Performed in-house, cultivation practices include seeding, aerating, and soil fracturing. You may see small soil “plugs” or holes in the soil following use of the aerator, or you may see small rows of holes following reseeding.
Pesticide Application: Week of November 7, 2022
Based on the objective field assessment formula outlined by the Integrated Turf Management Policy, the following sports fields have been identified for the application of a product called Tzone, in order to reduce the presence of weeds. This work will be performed by a contractor, starting Tuesday, November 8. The contractor will work through the locations in the order they are presented below, and the work is expected to take approximately three days to complete.
- Thompson Park: Soccer 1, 2, 3, 4
- Sunny 95 Park: Soccer 1, 2, 3, and Langston lacrosse field
- Fancyburg Park: Soccer 1, 2, 3
- Northam Park: Football, east fields only
- Miller Park: Large practice field
- Northwest Kiwanis Park: Soccer field
Signs will be placed at each location and will include information about the date/time of pesticide application and when each field will be reopened for use. These signs will also include a QR code that points your smartphone to this webpage.
About the Pesticide Being Used
- Per the three signal words graphic, Tzone is rated “Caution,” with low toxicity
- Label: //senske.com/wp-content/uploads/product-labels/T-Zone_SE.pdf
- Safety Data Sheet: //www.reedandperrine.com/wp-content/uploads/2014/12/tzone-se-msds.pdf
- National Pesticide Information Center: //npic.orst.edu/
ABOUT THE INTEGRATED TURF HEALTH MANAGEMENT PROGRAM
The backbone of the Integrated Turf Health Management Program is a field-specific approach, based on frequent assessments. A knowledgeable and trained member of Staff will spend approximately four-eight hours every three-four weeks going through an objective, comprehensive and systematic checklist for measurable items that affect a field’s safety and playability. This assessment will generate an overall rating score. The score would govern the maintenance level followed and which of the available tools – some combination of cultural practices (such as reseeding and aeration) and pest management – should be prescribed and used for the management of each field.

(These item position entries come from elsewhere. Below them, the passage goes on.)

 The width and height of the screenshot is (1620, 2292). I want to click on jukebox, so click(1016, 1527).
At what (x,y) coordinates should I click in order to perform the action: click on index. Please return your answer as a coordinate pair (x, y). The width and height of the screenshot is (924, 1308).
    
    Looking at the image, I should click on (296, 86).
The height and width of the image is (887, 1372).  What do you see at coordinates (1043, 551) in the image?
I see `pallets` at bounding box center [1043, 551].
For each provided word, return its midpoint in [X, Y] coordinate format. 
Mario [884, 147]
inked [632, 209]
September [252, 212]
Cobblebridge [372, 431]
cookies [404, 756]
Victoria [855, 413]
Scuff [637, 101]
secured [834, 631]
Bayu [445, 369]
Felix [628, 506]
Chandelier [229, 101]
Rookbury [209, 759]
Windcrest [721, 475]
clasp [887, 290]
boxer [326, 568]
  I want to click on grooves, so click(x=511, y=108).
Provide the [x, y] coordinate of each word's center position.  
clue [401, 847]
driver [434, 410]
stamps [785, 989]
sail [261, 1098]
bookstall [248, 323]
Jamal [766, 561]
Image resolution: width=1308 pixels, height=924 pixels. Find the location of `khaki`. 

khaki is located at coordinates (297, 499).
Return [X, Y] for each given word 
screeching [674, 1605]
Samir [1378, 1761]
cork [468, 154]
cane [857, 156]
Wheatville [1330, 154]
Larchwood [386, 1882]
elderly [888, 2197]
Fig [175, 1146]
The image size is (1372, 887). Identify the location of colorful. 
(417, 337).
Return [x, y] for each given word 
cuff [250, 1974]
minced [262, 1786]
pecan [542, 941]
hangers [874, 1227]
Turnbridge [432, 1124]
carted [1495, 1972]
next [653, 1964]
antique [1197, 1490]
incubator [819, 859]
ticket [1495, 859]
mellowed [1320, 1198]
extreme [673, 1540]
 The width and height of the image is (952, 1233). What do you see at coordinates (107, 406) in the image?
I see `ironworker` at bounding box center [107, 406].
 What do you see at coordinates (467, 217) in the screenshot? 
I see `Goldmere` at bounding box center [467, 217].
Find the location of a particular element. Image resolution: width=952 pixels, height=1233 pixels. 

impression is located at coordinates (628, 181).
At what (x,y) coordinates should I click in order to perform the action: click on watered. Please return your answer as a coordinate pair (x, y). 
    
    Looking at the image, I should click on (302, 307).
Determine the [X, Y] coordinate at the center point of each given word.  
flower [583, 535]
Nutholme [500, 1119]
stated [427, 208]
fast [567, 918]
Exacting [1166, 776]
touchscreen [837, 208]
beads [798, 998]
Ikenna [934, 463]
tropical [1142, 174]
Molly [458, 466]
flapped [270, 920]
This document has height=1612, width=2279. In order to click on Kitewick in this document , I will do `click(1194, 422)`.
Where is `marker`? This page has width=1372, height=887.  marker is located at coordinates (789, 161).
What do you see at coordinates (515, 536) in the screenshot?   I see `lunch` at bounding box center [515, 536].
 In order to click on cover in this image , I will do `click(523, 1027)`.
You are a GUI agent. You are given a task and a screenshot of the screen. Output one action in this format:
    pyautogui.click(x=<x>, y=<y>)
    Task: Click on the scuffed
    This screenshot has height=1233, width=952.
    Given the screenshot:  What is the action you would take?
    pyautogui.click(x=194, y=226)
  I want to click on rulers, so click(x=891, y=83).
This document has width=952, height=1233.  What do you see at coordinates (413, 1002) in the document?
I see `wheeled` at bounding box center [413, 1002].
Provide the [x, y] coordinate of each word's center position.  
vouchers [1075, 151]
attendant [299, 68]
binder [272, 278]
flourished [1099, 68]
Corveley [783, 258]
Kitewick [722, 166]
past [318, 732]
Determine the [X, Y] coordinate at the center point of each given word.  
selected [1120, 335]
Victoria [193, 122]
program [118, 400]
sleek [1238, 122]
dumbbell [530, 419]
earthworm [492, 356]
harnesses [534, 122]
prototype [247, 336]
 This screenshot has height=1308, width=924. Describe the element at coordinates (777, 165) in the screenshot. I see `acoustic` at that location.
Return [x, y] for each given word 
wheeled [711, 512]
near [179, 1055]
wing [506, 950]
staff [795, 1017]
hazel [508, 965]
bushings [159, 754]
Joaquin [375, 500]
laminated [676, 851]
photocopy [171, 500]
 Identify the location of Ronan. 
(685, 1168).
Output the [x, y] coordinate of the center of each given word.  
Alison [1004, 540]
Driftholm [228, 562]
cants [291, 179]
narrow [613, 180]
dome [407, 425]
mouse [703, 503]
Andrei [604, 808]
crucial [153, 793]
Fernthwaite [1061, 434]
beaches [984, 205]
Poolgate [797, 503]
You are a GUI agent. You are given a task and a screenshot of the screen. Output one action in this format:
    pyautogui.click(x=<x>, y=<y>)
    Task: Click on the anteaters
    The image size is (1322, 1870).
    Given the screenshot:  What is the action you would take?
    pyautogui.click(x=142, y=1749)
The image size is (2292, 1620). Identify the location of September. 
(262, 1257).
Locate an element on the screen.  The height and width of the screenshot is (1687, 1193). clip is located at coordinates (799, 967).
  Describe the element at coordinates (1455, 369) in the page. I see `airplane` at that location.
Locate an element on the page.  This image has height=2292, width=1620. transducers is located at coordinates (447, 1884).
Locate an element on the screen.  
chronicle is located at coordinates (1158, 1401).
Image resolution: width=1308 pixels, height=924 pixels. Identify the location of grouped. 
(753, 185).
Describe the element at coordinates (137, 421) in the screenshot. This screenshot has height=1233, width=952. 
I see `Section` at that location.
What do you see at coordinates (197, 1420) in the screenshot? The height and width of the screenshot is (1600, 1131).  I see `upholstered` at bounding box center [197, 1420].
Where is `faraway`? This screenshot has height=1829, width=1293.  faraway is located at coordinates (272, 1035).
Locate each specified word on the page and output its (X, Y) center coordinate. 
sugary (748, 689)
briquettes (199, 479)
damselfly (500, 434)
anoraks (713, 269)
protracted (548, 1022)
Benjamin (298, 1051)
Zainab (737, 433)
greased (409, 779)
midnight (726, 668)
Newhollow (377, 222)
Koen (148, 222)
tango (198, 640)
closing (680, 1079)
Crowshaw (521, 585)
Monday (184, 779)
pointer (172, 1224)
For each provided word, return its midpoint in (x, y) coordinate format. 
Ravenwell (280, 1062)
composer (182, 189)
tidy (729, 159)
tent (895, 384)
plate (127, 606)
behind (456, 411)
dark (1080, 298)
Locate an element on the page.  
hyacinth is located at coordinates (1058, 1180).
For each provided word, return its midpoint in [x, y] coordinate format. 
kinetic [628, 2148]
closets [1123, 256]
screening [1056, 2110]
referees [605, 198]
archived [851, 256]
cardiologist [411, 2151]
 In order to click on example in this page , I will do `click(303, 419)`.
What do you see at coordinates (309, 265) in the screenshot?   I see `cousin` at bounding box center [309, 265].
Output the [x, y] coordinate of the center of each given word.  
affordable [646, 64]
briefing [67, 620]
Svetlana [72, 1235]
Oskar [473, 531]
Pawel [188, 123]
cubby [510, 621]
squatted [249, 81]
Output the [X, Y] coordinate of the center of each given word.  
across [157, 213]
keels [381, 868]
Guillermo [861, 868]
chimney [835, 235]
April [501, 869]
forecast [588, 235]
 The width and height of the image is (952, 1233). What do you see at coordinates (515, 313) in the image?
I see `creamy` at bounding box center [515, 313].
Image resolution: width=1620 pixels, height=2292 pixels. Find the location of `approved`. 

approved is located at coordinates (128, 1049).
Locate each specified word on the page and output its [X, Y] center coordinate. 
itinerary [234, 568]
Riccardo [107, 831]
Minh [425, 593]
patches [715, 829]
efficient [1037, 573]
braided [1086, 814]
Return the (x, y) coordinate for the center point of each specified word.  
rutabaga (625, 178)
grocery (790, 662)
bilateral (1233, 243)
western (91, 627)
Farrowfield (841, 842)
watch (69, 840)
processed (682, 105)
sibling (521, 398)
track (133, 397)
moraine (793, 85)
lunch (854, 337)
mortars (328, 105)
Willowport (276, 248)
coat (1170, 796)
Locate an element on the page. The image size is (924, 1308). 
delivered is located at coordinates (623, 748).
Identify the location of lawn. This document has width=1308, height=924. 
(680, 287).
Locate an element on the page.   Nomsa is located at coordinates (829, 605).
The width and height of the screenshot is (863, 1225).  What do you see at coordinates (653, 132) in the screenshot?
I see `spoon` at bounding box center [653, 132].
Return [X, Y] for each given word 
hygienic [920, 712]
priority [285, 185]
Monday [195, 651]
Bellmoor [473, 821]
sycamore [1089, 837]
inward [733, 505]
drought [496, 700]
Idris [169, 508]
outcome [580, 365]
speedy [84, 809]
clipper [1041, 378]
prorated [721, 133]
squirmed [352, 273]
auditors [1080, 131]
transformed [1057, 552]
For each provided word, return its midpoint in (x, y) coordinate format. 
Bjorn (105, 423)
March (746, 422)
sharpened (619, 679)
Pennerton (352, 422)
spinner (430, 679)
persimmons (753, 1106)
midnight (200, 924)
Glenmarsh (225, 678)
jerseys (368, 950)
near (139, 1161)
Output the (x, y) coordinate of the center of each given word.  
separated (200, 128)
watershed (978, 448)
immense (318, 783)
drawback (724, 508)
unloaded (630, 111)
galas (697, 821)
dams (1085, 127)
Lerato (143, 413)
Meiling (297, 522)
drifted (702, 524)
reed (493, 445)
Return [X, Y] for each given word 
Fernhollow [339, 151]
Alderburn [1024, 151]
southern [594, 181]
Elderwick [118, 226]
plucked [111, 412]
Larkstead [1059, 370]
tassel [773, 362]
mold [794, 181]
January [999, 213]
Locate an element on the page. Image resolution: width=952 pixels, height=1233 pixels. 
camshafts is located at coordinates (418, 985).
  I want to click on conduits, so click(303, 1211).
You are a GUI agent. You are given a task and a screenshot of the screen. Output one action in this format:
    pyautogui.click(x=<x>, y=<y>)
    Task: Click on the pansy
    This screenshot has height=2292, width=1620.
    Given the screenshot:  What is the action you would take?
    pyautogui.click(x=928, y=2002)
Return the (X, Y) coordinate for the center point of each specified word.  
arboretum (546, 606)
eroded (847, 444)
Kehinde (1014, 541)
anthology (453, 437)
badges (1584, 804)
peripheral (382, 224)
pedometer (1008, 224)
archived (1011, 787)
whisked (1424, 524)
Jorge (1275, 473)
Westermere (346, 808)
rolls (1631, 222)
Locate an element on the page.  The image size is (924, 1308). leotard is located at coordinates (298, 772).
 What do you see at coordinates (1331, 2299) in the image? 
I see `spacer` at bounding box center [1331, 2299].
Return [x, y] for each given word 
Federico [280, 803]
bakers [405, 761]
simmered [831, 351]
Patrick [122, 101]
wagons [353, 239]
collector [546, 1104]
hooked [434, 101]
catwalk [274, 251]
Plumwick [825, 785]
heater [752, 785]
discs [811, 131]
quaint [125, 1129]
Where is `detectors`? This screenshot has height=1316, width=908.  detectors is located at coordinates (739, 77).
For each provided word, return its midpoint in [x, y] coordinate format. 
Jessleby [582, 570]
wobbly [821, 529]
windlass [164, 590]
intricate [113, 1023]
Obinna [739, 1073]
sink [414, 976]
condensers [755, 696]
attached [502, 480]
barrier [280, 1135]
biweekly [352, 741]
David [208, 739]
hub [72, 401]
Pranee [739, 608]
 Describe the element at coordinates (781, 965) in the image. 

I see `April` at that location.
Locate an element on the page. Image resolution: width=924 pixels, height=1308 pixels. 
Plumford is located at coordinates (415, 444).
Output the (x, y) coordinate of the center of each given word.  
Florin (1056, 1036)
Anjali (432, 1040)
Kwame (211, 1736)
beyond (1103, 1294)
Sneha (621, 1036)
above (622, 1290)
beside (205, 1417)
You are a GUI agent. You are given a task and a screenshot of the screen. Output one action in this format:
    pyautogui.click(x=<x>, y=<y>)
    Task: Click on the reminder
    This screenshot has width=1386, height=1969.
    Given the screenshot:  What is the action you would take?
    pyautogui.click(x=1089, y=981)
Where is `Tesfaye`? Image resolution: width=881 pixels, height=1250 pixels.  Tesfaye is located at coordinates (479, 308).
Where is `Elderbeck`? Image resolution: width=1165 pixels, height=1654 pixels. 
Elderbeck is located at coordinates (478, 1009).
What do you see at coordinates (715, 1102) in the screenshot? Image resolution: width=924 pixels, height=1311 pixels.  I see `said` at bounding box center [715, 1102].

Staff has developed a prioritization process for implementation of the Integrated Turf Management Program,based on available staff time and financial resources. Thus, some fields that qualify for a more intensive level of treatment may receive less treatment due to overall priorities with athletic field maintenance. The Integrated Turf Health Management Program is limited to athletic fields only, with a minimal buffer area. Any treatments undertaken as part of this management program would not be applied to surrounding park grounds.
Upper Arlington has long enjoyed a vibrant youth sports program, thanks to the volunteer efforts of several community members who serve as administrators and coaches. Over time, the high use of the City’s athletic fields for both programmed and informal sports, general park user activities and community events has resulted in turf conditions that hinder the safety and playability of playing surfaces.
During the 2018 Parks & Recreation Comprehensive Plan process, it was determined that the conditions of parks in general, and athletic fields specifically, were below acceptable standards, and as part of an extensive community input process, residents prioritized improvements to athletic fields.
Since then, the City has implemented improvements to its athletic fields in a number of ways that have included:
- Creation of a Parks & Forestry (Turf) Specialist position
- The prioritization of capital improvements for athletic fields
- Enhanced protocols within the existing turf maintenance plan
- Creation of a Field Use Policy designed to maximize field use in a sustainable manner
While these steps resulted in some improvements, the Parks & Recreation Department determined that a more extensive maintenance program was necessary to make lasting change. To that end, Staff conducted extensive research on potential maintenance approaches and tools for providing consistent quality fields. This process included industry and peer-community best practices, community engagement, and discussion with the Parks & Recreation Advisory Board.
The use of an Integrated Turf Health Management Program was identified as a viable, approach that is site specific and tailored to each location’s needs, using the least impactful materials necessary to accomplish maintenance goals, with a focus on the overall turfgrass system, including plants, soils and beneficial organisms, to reduce the risk of injury and exposure to treatment materials while improving playability.